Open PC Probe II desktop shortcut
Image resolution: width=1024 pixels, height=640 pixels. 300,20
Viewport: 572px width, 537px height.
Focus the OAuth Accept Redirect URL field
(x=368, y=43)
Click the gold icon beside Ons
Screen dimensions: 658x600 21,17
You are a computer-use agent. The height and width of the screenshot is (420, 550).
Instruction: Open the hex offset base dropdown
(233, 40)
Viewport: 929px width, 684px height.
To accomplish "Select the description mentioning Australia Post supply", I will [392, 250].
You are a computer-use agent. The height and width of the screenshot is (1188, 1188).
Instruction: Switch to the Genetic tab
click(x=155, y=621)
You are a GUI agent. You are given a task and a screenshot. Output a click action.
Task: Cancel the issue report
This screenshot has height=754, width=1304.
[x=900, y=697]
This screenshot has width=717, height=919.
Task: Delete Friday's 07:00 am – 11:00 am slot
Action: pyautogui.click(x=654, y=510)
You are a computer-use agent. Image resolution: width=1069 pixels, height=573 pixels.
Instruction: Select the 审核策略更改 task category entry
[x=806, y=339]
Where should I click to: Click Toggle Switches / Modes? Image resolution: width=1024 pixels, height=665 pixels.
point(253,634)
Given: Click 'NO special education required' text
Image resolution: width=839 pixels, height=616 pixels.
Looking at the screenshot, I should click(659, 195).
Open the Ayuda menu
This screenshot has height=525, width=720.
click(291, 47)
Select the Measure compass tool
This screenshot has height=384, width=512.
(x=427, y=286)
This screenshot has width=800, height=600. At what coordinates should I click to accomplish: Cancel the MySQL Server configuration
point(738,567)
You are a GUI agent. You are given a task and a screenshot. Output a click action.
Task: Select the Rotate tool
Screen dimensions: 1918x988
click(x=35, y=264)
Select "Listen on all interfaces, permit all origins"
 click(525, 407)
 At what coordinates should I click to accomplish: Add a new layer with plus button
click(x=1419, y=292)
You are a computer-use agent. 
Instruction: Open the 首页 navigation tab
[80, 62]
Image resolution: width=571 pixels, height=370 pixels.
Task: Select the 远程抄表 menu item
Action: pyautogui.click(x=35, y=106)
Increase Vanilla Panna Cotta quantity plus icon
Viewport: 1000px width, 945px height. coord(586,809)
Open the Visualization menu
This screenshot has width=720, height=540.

★ ★ ★

ASSIGNMENT: Could you print, word for word, the line containing "Increase Vanilla Panna" and every line after it through the end of the records, and nothing else?

RESULT FOR THIS EXERCISE:
Increase Vanilla Panna Cotta quantity plus icon
Viewport: 1000px width, 945px height. coord(586,809)
Open the Visualization menu
This screenshot has width=720, height=540.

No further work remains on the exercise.